SOURCE PASSAGE below:
Is Insurance “Killing Football”? An Update
It remains to be seen how the court will rule after the April 2022 oral argument, but the decision could have a major impact on how insurers view and value the risks of football going forward. In a previous article titled Insurance is Not Killing Football, Other Contact Sports—It’s Making Them Safer, we noted how ESPN’s Outside the Lines was reporting that the insurance market for football and other high-contact sports was at risk of drying up. That Outside the Lines report specifically identified asbestos litigation as a potential roadmap of how insurance coverage issues might proceed.
Now, in light of AGLIC’s motion, the comparison seems particularly poignant. AGLIC and the NFL are seeking to hold the Fairfax insurers liable based on caselaw that developed primarily in the context of asbestos and other toxic torts. See Appalachian Ins. Co., 831 N.Y. 3d at 162. Meanwhile, the Fairfax insurers seek to distinguish those cases by highlighting differences between the repeated “occurrences” that take place in the toxic tort context and the allegedly single “occurrence” of the NFL’s “misrepresentation or fraudulent concealment of the risks of such head trauma.”
If AGLIC and the NFL prevail, and repeated instances of head trauma are directly linked to toxic tort cases, the warning from Outside the Lines carries more weight. But if the Fairfax insurers prevail, and the underlying occurrence is viewed merely as the collective action of NFL executives, the comparison to asbestos is no longer as strong. Put simply, insurers might be more willing to offer brain trauma insurance if courts begin to view actions by organizational leaders as the underlying insurable risk, rather than the inherent nature of football and other contact sports. This could have major implications for organizations like Pop Warner, who itself is engaged in concussion litigation and recently won a major victory in the U.S. Court of Appeals for the Ninth Circuit.[7]
Sports Medicine and the Law will continue to follow the NFL’s pursuit of insurance coverage over its concussion litigation settlement and will provide an update after the New York Supreme Court resolves this novel and important legal issue.
[1] AGLIC is a member of the Zurich Insurance Group.
[2] See AGLIC’s Memorandum of Law in Support of Motion for Summary Judgment, Alterra America Ins. Co. v. NFL, Case Index No. 652813/2012, at Doc. No. 648 (N.Y. Sup. Ct. Sept. 30, 2021).
[3] See Alterra, at Doc. No. 674.
[4] These three insurers are each subsidiaries of conglomerate insurer Fairfax Financial Holdings Limited.
[5] Alterra, at Doc. No. 688.
[6] See supra note 5, at 11-12.
[7] See, e.g., Archie v. Pop Warner Little Scholars, Inc., 2019 WL 8230854 (C.D. Cal. Dec. 27, 2019), aff’d, 2021 WL 4130082 (9th Cir. Sept. 10, 2021) (granting summary judgment to Pop Warner because there was “not a sufficient evidentiary basis that Pop Warner’s alleged negligence in connection with Pop Warner Football . . . was a substantial factor in” a class action claimant’s accident and another’s suicide allegedly resulting from chronic traumatic encephalopathy (CTE)).
End of SOURCE PASSAGE.
EXERCISE DATA below:
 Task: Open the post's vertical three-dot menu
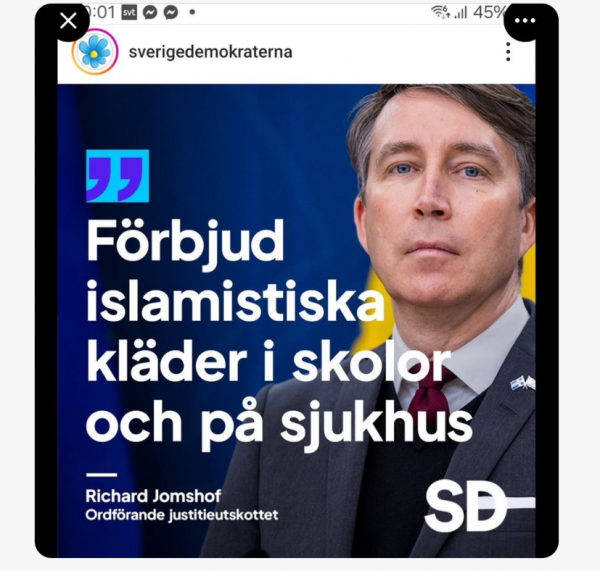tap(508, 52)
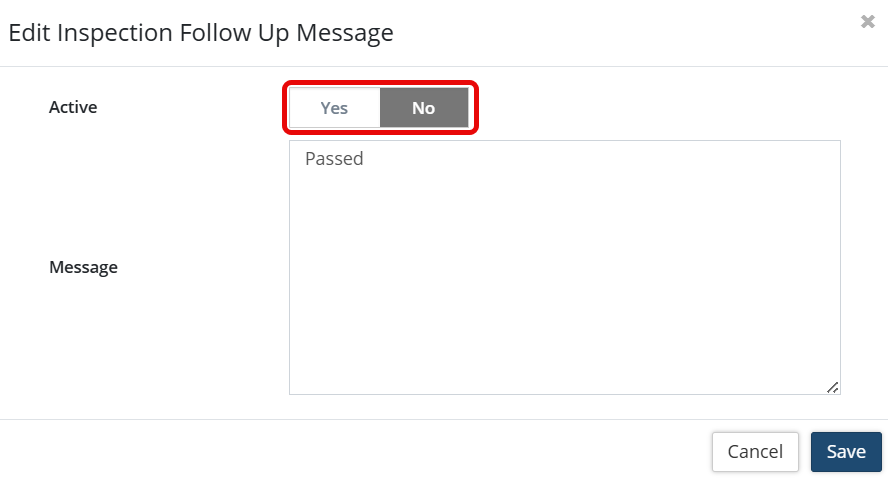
End of EXERCISE DATA.
EXERCISE DATA below:
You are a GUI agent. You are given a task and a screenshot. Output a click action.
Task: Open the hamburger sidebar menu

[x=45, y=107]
End of EXERCISE DATA.
### [WHAT TO DO]
1. Write out the part of the football insurance article starting at "[4] These three" and ending at "5, at 11-12.".
2. In the football insurance article, which insurance group is AGLIC a member of?

### [PER-TASK ANSWERS]
1.
[4] These three insurers are each subsidiaries of conglomerate insurer Fairfax Financial Holdings Limited.
[5] Alterra, at Doc. No. 688.
[6] See supra note 5, at 11-12.

2. The Zurich Insurance Group.